The defects of SMC itself and the delay and lag of control information in actual engineering applications cause chattering in the sliding mode of the system. For continuous systems, the quasi-sliding mode method is usually used to suppress the occurrence of this phenomenon, that is, by setting a certain Δ neighborhood of the ideal sliding mode and limiting the motion trajectory of the system to this neighborhood. The following quasi-SMC method is generally used: the sign function in the ideal sliding mode is replaced by a saturation function.
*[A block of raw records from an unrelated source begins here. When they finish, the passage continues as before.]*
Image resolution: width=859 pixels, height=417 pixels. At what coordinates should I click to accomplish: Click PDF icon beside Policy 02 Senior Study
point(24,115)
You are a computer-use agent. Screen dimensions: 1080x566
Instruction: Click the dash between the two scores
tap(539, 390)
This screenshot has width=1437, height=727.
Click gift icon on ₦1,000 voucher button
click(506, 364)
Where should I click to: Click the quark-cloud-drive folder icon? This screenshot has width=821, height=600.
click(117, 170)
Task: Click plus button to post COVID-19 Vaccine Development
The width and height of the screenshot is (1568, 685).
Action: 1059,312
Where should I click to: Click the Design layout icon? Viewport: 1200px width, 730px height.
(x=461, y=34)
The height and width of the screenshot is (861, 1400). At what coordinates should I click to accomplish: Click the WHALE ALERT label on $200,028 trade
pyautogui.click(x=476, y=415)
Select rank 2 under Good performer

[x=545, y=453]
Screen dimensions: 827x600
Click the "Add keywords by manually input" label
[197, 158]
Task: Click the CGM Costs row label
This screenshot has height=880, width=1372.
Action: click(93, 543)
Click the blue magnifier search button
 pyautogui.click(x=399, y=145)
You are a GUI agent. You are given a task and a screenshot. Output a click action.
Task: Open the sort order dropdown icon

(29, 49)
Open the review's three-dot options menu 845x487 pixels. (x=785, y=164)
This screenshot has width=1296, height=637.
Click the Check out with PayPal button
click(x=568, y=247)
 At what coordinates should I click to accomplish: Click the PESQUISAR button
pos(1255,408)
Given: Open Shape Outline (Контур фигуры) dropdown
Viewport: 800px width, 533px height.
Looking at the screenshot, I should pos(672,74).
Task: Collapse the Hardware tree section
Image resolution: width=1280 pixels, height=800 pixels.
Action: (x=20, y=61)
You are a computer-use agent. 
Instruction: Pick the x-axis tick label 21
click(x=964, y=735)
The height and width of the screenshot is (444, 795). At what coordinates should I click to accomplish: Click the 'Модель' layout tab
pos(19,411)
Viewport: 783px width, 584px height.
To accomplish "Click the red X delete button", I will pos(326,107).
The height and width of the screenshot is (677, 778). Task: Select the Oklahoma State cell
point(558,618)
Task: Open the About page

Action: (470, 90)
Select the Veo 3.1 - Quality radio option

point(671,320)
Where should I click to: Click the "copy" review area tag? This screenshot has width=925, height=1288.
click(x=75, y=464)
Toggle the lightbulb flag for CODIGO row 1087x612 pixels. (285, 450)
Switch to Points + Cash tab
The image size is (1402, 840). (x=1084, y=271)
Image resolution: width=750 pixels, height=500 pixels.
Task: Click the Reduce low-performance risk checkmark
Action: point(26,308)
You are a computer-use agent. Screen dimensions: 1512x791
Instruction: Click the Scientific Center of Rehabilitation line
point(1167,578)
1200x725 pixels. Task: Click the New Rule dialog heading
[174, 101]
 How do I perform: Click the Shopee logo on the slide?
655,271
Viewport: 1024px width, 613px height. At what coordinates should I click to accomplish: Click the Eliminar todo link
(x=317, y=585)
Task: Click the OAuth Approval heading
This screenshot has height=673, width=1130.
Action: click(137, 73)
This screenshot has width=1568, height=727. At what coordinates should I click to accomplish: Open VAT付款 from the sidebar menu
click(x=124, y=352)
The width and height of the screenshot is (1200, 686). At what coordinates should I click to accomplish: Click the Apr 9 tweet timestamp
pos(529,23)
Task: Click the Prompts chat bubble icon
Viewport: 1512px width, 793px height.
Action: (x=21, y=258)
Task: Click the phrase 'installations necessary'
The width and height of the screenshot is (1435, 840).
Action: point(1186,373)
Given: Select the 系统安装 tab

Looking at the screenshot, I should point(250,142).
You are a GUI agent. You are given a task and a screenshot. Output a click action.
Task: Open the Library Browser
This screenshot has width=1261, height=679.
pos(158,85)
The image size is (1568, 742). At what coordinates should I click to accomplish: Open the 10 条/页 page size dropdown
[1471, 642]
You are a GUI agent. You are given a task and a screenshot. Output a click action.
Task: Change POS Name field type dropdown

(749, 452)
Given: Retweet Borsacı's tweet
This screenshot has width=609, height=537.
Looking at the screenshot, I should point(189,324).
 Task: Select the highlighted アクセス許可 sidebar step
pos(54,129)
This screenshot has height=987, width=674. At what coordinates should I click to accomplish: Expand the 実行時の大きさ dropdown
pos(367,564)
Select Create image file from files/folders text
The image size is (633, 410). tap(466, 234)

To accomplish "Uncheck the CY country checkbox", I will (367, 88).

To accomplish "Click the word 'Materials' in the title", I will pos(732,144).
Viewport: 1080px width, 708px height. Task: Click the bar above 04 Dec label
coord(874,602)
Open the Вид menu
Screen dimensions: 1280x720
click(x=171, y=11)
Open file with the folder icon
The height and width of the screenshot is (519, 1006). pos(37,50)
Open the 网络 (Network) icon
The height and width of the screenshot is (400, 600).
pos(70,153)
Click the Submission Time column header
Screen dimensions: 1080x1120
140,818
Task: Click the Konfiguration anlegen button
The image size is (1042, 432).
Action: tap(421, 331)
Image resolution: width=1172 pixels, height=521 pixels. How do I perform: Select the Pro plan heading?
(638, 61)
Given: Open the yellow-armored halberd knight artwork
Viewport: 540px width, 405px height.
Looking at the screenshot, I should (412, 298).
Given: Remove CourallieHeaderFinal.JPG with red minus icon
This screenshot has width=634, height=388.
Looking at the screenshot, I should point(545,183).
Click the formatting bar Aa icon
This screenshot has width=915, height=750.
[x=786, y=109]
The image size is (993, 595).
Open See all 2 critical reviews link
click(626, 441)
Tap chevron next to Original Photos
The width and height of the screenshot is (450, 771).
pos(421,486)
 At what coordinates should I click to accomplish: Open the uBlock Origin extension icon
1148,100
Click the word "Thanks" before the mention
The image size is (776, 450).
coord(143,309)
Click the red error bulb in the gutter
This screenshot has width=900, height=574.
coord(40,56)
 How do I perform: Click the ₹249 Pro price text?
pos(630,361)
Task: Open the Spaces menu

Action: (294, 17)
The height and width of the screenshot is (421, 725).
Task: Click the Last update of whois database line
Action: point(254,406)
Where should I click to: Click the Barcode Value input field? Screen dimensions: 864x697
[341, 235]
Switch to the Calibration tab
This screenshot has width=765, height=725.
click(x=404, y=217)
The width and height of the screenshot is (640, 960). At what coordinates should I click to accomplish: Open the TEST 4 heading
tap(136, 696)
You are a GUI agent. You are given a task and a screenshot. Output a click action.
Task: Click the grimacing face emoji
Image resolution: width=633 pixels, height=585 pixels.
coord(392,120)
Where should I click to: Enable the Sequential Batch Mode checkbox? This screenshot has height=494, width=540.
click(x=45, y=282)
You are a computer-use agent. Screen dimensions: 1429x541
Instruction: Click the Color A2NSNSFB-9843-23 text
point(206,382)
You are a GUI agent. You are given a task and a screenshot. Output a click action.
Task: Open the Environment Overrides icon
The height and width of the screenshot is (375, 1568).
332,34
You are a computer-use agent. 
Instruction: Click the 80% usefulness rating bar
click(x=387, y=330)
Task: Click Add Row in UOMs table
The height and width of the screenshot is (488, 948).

$$sat(\sigma /\Delta )\left\{\begin{array}{l}\frac{\sigma }{\Delta } , \hspace{1em}\hspace{1em}\hspace{1em}if\left|\sigma \right|\le \Delta \\ sgn(\sigma ) , \hspace{1em}if\left|\sigma \right|>\Delta \end{array}\right.$$

(13)

Among them, Δ is called the boundary layer. Outside the boundary layer, the saturation function uses linearized feedback control, while inside the boundary layer, switching control is used.

3.3. Proof of Stability

Based on the model (4), the time derivative of $\sigma$ in Equation (6) is derived as follows

$$\begin{array}{cc}\hfill \dot{\sigma }& =\ddot{e}+{\lambda }_1\dot{e}+{\lambda }_{2}e\hfill \\ & =(-a_1{x}_1-a_2{x}_2+bu+f-{\ddot{y}}_d)+{\lambda }_1(x_2-{\dot{y}}_d)+{\lambda }_2(x_1-y_d)\hfill \end{array}$$

(14)

In order to verify the stability of the above control scheme, consider the Lyapunov candidate function as follows

$$V=\frac{1}{2}{\sigma }^2+\frac{1}{2\phi }{\tilde{\eta }}^2$$

(15)

where $\tilde{\eta }=\widehat{\eta }-\eta$. Then the time derivative of $V$ is

$$\begin{array}{cc}\hfill \dot{V}& =\sigma \dot{\sigma }+\frac{1}{\phi }\tilde{\eta }\dot{\tilde{\eta }}\hfill \\ & =s\left(-\widehat{\eta }sat(\sigma /\Delta )-k_n\sigma +f\right)+\frac{1}{\phi }\tilde{\eta }\dot{\tilde{\eta }}\hfill \end{array}$$

(16)

Among them, when $\dot{\tilde{\eta }}=\dot{\widehat{\eta }}$, $\dot{V}$ is expressed as

$$\begin{array}{cc}\hfill \dot{V}& =-\widehat{\eta }\left|s\right|-k_n{\sigma }^2+\frac{1}{\phi }\tilde{\eta }\dot{\widehat{\eta }}+f\left|\sigma \right|\hfill \\ & =-\widehat{\eta }\left|\sigma \right|-k_n{\sigma }^2+\tilde{\eta }\left|\sigma \right|+f\left|\sigma \right|\hfill \end{array}.$$

(17)

With the assumption of the external disturbance, $\left|f\right|\le f_0$, $\dot{V}$ is then expressed as

$$\begin{array}{cc}\hfill \dot{V}& \le -k_n{\sigma }^2-\eta \left|\sigma \right|+\left|f\right|\left|\sigma \right|\hfill \\ & \le -k_n{\sigma }^2-\eta \left|\sigma \right|+f_0\left|\sigma \right|\hfill \end{array}$$

(18)

Therefore

$$\dot{V}\le -k_n{\sigma }^2+\left(-\eta +f_0\right)\left|\sigma \right|\le 0$$

(19)

It is proved that the time derivative of the Lyapunov candidate function used is negative definite, which ensures the asymptotic stability of the control system and the existence of the sliding mode.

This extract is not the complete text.